O regresso de Mcbride 23 anos depois: espião sul-africano preso de novo em Moçambique

Em 9 de março de 1998, Robert McBride, na altura um alto funcionário do Ministério dos Negócios Estrangeiros da África do Sul, foi detido pela polícia moçambicana em Ressano Garcia. Foi alegado que McBride estava em missão de apuração de factos relativos a alegações de contrabando de armas de Moçambique para a África do Sul.

 

A prisão de McBride alimentou suspeitas de vários partidos políticos sul-africanos em relação ao seu envolvimento no tráfico de armas. Foi exigida uma comissão de inquérito para investigar as alegações da cumplicidade de McBride no comércio ilegal de armas.

 

As teorias sobre o que ele estava a fazer em Moçambique variaram muito. Algumas sugeriram que ele estava a comprar armas para o movimento guerrilheiro timorense; alguns acreditavam que ele podia estar a contrabandear armas para ex-guerrilheiros do ANC, envolvidos em crimes violentos; outros alegaram que as armas foram usadas para armar membros do Partido da Liberdade do Inkatha (IFP).

 

O Dr. Pieter Mulder, da Freedom Front (FF), disse na altura que uma investigação justa deste assunto ajudaria a restaurar a credibilidade internacional da África do Sul e encerraria as alegações de que as armas estavam sendo usadas por ex-soldados do Umkhonto we Sizwe (MK) para cometer assaltos a bancos.

———

— Instrução 1 —
Identifica todas as linhas dos registos que contêm a palavra "avatar" e copia-as.
O excerto e os registos são materiais independentes entre si.

———

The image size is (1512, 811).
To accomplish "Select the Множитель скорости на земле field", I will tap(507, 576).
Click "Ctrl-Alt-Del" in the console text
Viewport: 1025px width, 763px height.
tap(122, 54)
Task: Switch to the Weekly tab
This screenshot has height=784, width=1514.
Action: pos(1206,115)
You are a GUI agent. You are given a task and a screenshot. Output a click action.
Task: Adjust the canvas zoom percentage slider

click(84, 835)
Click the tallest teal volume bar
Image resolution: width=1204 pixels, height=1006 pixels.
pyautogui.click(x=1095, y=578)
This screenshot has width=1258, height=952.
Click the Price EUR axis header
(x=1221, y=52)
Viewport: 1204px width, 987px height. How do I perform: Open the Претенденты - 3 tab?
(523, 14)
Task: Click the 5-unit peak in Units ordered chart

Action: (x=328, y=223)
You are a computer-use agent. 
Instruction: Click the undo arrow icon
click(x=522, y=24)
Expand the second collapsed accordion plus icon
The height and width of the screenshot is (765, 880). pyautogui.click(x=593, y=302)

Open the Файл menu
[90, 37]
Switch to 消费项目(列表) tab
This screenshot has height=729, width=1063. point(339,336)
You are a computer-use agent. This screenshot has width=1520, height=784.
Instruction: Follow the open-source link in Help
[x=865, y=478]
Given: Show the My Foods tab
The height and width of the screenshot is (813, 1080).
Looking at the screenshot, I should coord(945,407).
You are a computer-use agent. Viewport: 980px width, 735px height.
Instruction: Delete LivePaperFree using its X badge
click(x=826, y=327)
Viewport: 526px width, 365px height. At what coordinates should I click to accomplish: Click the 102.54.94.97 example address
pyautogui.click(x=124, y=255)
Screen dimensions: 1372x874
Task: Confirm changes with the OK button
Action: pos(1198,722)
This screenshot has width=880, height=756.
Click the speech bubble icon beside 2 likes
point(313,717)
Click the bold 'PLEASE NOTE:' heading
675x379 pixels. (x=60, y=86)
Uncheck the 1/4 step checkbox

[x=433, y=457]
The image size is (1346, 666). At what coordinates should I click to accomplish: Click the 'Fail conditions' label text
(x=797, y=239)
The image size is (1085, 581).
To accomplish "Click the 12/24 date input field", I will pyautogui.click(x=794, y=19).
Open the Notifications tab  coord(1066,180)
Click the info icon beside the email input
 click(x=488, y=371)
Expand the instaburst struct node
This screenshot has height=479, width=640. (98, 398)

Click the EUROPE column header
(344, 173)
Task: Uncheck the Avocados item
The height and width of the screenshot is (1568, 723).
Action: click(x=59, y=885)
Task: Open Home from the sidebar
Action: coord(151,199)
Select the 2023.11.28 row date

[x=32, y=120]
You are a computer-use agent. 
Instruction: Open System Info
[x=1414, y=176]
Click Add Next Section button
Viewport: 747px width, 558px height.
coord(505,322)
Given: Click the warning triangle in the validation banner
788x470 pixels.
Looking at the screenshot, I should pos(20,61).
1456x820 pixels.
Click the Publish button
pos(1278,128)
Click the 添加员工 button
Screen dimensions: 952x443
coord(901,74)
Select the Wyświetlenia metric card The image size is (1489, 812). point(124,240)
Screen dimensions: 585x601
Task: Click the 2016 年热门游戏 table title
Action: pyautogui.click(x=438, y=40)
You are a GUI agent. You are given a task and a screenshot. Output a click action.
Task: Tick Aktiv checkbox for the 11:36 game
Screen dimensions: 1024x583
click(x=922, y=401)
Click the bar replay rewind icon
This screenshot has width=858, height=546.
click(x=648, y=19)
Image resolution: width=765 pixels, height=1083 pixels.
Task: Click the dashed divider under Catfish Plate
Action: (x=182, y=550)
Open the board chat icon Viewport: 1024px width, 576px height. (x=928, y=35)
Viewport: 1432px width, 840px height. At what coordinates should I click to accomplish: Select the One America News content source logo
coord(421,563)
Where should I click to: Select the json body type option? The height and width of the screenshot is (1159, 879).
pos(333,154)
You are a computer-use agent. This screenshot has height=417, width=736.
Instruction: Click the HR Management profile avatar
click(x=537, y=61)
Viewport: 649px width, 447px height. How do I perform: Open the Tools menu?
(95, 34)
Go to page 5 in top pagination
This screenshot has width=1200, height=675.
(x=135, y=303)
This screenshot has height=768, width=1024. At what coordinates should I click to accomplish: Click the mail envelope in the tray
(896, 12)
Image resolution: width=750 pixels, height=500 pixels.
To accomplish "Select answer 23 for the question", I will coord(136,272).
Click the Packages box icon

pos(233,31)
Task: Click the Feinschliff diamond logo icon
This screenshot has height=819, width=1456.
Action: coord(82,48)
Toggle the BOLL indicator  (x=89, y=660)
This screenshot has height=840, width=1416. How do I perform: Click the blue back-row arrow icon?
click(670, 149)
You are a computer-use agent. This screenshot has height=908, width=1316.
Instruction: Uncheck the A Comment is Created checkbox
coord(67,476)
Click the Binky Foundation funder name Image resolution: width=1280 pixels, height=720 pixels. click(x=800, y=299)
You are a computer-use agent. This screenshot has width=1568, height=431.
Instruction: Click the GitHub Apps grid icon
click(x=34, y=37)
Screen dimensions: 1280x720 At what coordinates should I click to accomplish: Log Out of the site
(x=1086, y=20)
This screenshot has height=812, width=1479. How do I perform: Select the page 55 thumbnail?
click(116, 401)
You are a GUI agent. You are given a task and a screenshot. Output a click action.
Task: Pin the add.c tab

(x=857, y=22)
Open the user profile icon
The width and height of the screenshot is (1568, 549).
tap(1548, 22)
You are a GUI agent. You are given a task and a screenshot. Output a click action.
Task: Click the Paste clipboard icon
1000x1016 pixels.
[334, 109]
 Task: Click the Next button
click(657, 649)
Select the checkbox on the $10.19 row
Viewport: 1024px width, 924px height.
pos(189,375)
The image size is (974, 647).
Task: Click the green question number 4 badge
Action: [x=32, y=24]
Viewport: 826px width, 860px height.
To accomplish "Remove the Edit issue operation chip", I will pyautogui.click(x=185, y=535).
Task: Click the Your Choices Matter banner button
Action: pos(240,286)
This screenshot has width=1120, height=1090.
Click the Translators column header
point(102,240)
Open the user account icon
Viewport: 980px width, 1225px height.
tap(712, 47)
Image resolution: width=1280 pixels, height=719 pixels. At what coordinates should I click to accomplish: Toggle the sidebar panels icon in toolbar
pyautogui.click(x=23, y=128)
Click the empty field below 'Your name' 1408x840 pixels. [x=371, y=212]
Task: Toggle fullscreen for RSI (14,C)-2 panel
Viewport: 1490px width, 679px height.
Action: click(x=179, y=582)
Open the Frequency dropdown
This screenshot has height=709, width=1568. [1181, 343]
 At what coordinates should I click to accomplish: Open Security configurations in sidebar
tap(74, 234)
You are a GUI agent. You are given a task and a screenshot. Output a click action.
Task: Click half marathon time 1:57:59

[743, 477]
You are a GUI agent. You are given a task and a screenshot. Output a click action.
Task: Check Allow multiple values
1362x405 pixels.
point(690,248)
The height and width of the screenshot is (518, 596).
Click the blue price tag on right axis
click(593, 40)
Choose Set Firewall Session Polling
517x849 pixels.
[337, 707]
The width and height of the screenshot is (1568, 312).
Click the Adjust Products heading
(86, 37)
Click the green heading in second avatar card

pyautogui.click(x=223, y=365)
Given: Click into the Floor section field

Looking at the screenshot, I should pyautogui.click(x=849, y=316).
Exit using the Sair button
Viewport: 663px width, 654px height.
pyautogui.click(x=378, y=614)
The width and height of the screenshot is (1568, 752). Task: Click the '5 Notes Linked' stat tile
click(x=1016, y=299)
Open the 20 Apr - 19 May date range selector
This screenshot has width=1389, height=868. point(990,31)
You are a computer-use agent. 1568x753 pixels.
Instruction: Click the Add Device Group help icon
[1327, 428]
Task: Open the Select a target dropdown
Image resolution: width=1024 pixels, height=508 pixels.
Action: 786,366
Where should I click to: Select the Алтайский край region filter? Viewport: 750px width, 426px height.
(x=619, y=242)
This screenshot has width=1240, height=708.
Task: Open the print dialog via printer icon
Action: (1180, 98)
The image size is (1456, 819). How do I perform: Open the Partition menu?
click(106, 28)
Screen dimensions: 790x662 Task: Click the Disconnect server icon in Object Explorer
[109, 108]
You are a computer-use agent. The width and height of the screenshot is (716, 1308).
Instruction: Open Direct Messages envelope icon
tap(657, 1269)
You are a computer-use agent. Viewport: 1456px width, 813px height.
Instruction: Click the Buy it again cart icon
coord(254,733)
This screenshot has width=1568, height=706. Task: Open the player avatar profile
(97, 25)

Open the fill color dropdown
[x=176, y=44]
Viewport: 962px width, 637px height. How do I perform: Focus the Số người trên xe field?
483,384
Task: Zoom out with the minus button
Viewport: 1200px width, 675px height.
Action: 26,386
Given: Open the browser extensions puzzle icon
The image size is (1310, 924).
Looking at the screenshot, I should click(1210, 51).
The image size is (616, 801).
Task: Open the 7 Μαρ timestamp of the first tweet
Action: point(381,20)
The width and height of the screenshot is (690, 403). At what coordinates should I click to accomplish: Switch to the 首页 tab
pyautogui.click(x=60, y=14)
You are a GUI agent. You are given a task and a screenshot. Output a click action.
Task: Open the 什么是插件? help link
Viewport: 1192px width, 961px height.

———

— Instrução 2 —
Reescreve o excerto começando em "Em 9 de março" e seguindo até "África do Sul.", trocando "Ressano Garcia" por "Maputo".

— Resposta correta 1 —
Instruction: Click the HR Management profile avatar
Click the green heading in second avatar card
This screenshot has width=1568, height=706. Task: Open the player avatar profile

— Resposta correta 2 —
Em 9 de março de 1998, Robert McBride, na altura um alto funcionário do Ministério dos Negócios Estrangeiros da África do Sul, foi detido pela polícia moçambicana em Maputo. Foi alegado que McBride estava em missão de apuração de factos relativos a alegações de contrabando de armas de Moçambique para a África do Sul.